Saved entries:
########

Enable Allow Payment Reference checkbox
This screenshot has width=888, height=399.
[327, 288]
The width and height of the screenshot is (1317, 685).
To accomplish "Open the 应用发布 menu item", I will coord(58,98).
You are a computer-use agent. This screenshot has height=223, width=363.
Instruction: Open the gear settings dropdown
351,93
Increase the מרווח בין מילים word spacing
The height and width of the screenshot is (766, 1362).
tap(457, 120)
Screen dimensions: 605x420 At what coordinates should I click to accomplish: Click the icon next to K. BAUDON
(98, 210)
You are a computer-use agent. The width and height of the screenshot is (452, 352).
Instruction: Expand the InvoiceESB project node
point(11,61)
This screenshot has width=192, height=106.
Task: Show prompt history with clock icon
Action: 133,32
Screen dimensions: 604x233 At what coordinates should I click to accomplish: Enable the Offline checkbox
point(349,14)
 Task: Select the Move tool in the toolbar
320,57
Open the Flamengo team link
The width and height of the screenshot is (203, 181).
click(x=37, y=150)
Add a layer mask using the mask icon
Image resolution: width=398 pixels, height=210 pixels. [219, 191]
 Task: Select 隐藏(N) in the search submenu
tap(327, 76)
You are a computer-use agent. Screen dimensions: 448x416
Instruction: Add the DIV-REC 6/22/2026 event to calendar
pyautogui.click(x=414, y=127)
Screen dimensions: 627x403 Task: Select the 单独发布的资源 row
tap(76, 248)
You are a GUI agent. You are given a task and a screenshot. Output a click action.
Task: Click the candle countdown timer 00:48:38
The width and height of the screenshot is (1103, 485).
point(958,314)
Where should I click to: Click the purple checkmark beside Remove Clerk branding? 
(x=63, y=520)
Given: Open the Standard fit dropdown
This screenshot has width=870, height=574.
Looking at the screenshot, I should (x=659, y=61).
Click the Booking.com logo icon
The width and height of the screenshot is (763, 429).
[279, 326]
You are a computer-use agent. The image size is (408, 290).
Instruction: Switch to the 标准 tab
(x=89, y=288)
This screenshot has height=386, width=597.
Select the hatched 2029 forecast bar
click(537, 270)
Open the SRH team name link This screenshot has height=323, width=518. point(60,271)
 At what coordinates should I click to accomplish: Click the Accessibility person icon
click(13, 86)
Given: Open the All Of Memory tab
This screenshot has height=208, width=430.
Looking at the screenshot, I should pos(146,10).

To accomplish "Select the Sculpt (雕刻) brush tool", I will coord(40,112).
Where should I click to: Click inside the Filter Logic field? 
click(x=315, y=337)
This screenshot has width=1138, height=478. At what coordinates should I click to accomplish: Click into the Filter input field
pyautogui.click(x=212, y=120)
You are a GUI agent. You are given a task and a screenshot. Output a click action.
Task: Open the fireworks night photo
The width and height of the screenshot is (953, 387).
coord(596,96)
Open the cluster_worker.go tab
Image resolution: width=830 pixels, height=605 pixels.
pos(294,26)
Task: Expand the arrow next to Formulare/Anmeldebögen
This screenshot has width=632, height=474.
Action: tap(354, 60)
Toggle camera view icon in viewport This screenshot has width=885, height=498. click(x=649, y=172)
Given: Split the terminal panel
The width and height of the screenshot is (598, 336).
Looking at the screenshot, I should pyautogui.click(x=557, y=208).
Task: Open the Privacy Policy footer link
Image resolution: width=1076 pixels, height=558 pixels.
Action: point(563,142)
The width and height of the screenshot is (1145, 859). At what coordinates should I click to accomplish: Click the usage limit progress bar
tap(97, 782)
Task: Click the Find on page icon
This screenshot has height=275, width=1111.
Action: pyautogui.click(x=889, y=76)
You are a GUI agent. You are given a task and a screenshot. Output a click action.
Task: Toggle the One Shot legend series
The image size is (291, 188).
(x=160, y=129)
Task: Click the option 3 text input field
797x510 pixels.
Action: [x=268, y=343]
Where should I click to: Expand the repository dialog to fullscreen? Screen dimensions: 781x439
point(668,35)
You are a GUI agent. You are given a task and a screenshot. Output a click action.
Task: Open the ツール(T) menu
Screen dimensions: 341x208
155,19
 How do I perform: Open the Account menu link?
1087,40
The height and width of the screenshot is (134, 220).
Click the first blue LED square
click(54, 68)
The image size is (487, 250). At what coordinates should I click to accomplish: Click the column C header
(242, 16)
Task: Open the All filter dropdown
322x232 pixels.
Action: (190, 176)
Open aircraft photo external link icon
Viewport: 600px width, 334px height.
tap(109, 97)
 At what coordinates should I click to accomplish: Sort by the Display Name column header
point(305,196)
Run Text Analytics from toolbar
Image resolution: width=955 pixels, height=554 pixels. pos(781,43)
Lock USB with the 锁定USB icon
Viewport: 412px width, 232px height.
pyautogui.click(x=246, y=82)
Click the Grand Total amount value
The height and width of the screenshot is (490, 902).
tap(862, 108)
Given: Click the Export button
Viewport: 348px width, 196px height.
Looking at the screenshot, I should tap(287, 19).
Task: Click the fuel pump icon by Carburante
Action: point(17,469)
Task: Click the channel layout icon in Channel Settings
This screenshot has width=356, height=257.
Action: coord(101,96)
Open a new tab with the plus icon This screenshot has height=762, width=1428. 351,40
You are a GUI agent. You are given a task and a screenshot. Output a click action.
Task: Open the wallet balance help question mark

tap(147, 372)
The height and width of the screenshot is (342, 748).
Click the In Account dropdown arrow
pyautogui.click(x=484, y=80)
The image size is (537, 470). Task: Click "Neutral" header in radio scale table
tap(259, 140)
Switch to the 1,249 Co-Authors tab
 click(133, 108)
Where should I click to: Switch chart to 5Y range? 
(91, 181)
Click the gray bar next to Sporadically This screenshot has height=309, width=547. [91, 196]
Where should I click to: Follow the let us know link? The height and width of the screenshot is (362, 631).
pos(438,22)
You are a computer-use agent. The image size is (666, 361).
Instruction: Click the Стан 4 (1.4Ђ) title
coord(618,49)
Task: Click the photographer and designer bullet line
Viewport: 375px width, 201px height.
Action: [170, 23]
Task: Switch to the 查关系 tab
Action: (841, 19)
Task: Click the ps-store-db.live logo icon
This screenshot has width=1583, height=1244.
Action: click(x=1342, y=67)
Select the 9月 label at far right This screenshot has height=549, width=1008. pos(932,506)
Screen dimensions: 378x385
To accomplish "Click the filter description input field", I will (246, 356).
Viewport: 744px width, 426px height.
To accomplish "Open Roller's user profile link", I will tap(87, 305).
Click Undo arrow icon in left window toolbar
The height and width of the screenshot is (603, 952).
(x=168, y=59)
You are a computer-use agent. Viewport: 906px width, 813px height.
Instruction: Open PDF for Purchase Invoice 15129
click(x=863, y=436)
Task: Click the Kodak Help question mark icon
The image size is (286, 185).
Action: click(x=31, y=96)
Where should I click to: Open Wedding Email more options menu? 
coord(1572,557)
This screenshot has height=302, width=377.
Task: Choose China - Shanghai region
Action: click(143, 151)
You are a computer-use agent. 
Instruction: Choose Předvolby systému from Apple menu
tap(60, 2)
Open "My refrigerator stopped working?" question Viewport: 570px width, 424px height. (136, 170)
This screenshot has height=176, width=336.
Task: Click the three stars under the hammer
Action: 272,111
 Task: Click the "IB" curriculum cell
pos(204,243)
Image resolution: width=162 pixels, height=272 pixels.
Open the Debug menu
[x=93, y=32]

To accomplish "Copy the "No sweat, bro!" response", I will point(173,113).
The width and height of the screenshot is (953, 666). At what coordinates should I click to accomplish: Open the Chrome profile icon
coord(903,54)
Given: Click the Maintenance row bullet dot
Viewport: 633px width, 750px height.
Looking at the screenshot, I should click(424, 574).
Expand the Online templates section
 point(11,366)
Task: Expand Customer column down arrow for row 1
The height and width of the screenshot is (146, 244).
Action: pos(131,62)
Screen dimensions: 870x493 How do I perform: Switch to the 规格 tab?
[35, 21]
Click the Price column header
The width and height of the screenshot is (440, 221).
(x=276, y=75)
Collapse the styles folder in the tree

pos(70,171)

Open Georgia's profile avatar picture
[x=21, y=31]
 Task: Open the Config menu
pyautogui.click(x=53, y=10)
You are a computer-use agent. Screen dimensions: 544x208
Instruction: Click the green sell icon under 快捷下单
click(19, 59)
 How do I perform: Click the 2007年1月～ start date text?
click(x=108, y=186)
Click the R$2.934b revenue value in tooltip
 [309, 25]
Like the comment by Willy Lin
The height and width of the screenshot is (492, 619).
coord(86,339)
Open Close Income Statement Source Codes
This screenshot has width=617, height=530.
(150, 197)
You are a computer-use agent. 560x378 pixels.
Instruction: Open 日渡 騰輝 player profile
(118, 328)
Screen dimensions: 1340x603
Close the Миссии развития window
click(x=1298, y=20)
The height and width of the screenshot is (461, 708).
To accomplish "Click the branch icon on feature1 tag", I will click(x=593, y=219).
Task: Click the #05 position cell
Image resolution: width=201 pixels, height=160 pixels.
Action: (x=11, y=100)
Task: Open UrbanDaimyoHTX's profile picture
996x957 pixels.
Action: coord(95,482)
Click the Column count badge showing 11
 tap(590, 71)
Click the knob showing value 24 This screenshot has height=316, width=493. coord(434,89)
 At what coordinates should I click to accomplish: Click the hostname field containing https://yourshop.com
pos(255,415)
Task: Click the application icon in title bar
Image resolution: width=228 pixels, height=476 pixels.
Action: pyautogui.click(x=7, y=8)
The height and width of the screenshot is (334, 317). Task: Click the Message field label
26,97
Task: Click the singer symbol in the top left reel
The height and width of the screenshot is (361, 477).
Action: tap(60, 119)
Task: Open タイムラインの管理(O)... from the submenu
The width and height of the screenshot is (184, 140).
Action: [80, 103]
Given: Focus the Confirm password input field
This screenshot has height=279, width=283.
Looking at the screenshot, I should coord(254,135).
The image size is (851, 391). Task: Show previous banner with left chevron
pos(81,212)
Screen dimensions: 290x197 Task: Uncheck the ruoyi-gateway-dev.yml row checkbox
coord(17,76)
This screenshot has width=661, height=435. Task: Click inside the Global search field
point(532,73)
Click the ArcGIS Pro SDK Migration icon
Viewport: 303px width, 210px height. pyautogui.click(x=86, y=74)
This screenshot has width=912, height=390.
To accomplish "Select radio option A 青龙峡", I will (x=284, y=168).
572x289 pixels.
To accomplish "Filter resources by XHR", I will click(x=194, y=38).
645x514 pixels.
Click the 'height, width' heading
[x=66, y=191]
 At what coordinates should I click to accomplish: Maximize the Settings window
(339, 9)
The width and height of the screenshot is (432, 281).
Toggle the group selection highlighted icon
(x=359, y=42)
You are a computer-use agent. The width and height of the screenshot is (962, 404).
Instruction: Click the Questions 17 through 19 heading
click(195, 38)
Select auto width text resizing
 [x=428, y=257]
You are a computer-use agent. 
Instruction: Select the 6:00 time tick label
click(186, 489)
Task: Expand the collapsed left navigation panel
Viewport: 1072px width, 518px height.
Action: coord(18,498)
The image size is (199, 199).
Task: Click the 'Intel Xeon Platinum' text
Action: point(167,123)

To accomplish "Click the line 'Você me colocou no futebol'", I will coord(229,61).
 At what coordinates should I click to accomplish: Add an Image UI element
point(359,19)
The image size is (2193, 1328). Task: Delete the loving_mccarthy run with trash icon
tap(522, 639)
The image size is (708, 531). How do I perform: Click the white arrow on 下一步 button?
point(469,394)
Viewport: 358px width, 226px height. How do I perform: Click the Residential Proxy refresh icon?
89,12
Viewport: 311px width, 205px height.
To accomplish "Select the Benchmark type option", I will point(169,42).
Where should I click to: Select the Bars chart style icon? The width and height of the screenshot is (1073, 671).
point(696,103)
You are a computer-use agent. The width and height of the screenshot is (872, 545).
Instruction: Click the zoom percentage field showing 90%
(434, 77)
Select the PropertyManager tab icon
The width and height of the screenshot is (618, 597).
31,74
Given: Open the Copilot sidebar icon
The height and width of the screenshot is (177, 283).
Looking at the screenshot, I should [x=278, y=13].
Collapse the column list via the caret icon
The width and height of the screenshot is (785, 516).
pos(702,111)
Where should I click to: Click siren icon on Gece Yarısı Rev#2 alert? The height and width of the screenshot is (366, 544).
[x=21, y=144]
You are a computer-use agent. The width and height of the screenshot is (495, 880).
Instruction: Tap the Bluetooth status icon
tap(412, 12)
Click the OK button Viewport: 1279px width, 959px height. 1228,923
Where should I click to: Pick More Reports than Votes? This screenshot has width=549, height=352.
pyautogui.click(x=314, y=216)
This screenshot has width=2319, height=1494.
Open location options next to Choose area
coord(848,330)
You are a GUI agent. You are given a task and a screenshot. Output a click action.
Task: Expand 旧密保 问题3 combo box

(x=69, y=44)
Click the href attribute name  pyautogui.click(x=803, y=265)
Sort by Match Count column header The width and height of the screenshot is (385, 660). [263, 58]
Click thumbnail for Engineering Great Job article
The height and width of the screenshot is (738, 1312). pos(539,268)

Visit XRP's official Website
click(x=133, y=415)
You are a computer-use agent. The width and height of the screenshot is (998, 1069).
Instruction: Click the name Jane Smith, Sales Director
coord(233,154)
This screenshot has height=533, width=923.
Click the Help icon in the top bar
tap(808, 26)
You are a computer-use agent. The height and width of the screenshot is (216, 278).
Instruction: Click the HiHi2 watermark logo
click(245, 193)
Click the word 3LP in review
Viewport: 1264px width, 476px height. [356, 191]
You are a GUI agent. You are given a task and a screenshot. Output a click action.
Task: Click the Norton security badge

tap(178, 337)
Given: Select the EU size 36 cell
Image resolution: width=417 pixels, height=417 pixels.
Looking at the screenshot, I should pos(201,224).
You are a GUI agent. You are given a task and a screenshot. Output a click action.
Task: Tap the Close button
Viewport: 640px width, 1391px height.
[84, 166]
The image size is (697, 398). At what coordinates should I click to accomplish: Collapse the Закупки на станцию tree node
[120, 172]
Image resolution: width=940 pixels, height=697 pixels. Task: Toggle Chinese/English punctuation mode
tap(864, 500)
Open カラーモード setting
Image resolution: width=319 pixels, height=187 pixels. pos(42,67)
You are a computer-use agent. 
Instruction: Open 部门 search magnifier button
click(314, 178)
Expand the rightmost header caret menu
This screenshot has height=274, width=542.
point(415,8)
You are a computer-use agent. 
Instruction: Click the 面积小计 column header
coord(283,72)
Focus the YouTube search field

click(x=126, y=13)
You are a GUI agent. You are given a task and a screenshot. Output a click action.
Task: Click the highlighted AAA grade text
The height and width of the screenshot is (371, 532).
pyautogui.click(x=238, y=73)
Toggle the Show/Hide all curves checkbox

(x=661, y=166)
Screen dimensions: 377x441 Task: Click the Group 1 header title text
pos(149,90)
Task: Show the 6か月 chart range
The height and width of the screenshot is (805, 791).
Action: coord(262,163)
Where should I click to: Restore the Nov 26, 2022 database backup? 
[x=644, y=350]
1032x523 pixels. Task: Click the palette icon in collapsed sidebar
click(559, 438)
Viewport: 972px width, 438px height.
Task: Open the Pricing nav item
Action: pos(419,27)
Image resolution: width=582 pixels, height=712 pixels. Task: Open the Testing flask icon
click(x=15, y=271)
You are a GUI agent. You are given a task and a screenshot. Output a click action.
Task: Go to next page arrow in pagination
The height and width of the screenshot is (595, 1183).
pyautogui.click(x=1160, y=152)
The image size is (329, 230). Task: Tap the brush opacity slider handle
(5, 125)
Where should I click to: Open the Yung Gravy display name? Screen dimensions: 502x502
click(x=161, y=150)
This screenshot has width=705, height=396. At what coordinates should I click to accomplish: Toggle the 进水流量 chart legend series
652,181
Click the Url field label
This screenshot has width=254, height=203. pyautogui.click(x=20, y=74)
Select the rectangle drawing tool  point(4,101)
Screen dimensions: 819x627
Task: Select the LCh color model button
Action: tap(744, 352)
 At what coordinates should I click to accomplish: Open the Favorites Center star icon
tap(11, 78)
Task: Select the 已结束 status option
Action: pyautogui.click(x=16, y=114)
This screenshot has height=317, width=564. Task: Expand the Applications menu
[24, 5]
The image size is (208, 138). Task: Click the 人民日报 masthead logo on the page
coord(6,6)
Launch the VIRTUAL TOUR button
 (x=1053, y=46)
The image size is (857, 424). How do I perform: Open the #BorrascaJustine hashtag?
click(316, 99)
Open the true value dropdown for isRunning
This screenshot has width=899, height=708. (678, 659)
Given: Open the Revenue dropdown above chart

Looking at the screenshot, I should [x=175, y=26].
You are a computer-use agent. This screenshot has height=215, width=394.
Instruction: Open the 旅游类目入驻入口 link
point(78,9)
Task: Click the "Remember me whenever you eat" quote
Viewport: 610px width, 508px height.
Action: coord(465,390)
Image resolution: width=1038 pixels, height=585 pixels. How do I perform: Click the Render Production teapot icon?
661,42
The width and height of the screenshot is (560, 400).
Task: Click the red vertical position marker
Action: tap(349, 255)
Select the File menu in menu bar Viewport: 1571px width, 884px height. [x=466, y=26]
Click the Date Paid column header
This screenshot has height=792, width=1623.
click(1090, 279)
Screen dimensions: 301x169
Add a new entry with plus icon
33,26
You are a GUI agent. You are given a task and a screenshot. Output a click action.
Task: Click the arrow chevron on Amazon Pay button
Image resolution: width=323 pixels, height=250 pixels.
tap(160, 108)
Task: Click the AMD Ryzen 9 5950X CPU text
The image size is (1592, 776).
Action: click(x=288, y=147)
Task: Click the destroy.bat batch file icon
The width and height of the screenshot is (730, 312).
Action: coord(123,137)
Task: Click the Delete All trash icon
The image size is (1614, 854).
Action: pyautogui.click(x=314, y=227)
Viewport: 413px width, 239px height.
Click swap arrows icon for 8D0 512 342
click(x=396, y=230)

########

Task directions: Copy exactly the stretch of data above from the line with "Instruction: Open 日渡 騰輝 player profile" through the line with "Click the knob", and omit all other lines.

Exercise solution:
Instruction: Open 日渡 騰輝 player profile
(118, 328)
Screen dimensions: 1340x603
Close the Миссии развития window
click(x=1298, y=20)
The height and width of the screenshot is (461, 708).
To accomplish "Click the branch icon on feature1 tag", I will click(x=593, y=219).
Task: Click the #05 position cell
Image resolution: width=201 pixels, height=160 pixels.
Action: (x=11, y=100)
Task: Open UrbanDaimyoHTX's profile picture
996x957 pixels.
Action: coord(95,482)
Click the Column count badge showing 11
 tap(590, 71)
Click the knob showing value 24 This screenshot has height=316, width=493. coord(434,89)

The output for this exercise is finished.